**Goal of the exercise**
Rewrite the records from the line containing "Click the orange Portable AC 1250W bar" through the end of the records, replacing "orange" with "blue" and keeping everything else the same. Leave the pictures out.

## begin Data supplied

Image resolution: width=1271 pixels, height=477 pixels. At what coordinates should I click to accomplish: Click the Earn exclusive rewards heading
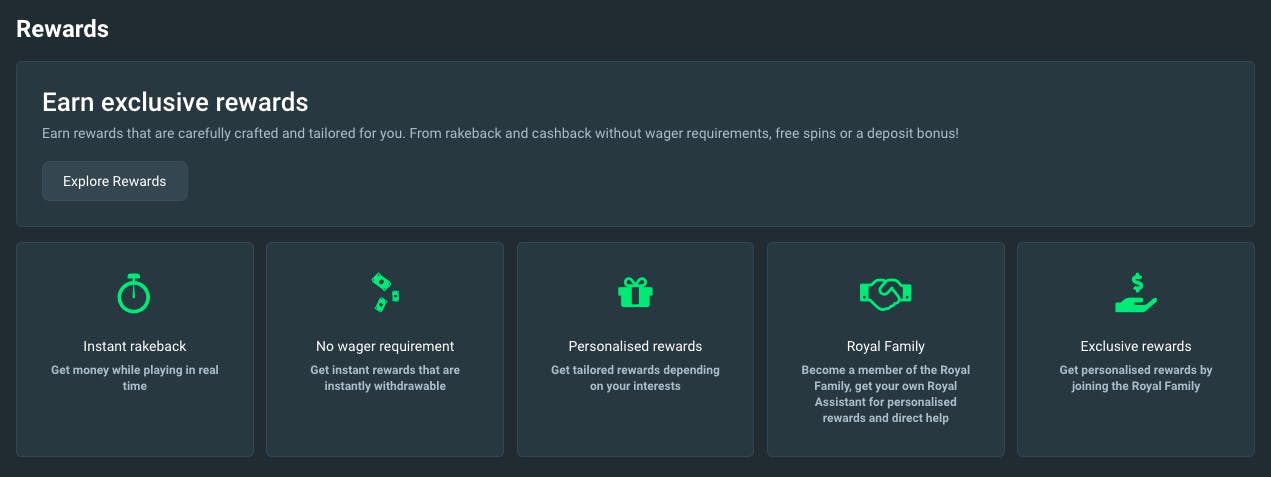click(x=175, y=102)

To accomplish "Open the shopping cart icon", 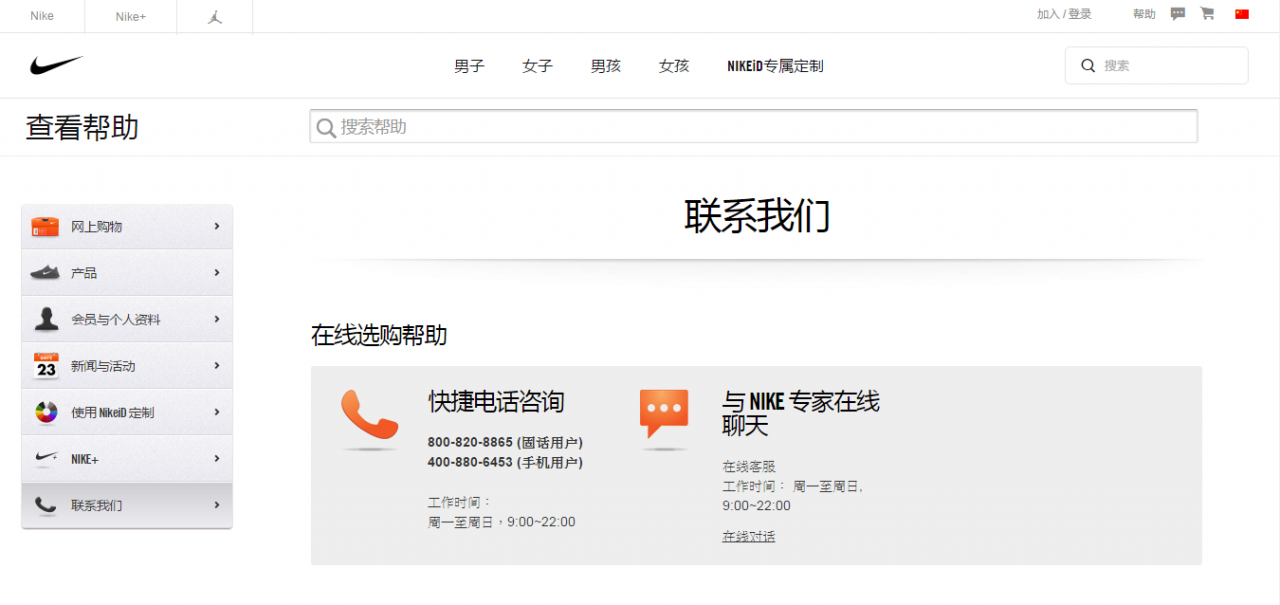I will pyautogui.click(x=1207, y=14).
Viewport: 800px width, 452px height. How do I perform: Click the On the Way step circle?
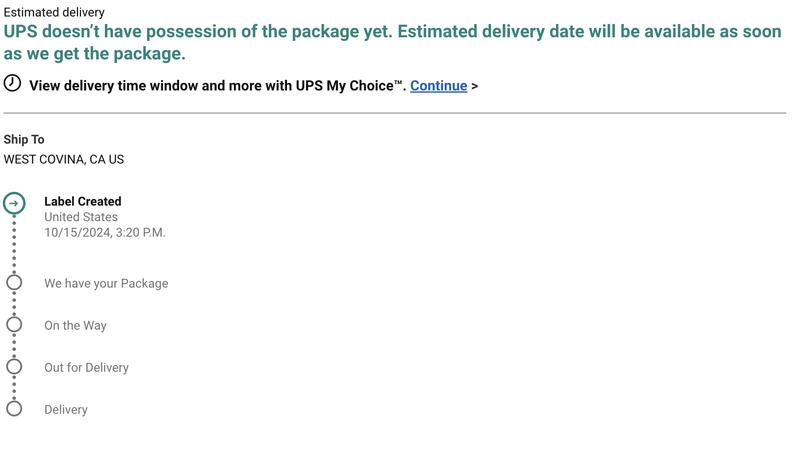(x=14, y=324)

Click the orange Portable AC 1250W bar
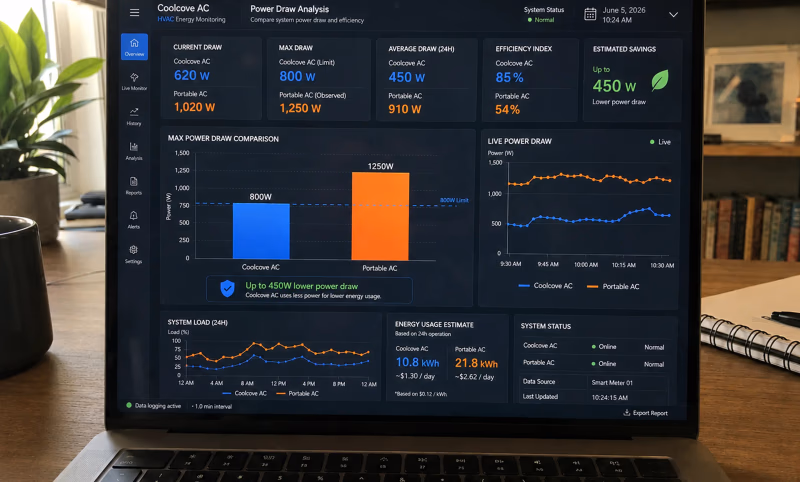(380, 216)
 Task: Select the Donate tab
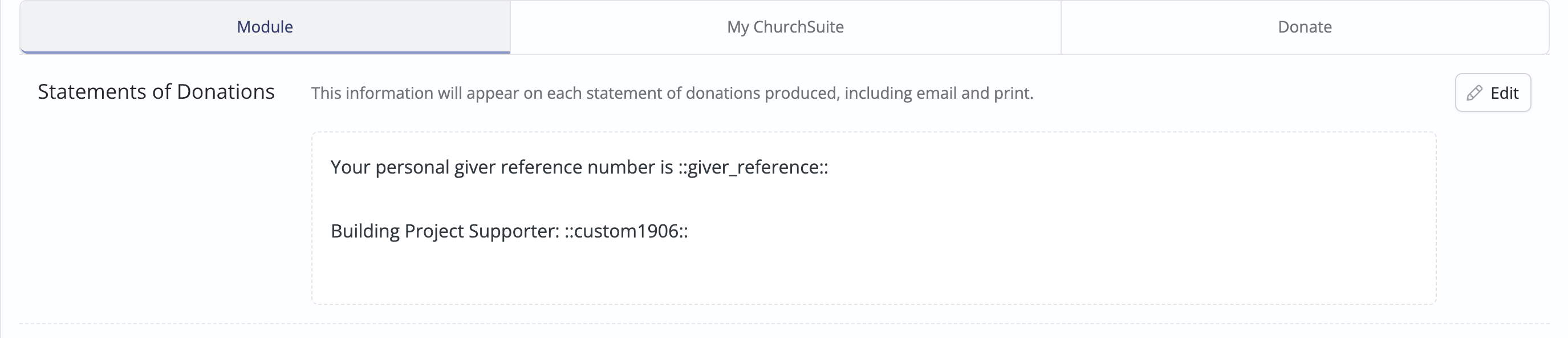point(1305,27)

## end Data supplied

**Solution to the exercise**
Click the blue Portable AC 1250W bar
(380, 216)
 Task: Select the Donate tab
point(1305,27)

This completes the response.